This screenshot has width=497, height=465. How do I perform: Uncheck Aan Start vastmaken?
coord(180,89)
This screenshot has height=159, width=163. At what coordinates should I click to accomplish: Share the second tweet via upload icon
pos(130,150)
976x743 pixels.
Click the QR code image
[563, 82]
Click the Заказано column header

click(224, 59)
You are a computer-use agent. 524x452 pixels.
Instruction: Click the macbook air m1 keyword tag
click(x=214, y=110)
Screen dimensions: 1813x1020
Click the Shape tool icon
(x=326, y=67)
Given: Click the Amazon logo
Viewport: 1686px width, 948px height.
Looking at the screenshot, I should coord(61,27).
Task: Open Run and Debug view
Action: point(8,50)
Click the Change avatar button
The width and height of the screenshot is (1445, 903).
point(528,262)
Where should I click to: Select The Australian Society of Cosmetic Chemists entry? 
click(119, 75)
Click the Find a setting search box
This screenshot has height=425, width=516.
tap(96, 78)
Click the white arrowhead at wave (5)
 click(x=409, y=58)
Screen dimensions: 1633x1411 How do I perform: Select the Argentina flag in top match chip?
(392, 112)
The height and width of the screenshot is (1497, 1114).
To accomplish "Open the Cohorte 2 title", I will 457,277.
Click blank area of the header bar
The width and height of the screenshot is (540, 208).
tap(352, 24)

========

The required output is a copy of each line in the records where the string "pixels" occurs.

976x743 pixels.
You are a computer-use agent. 524x452 pixels.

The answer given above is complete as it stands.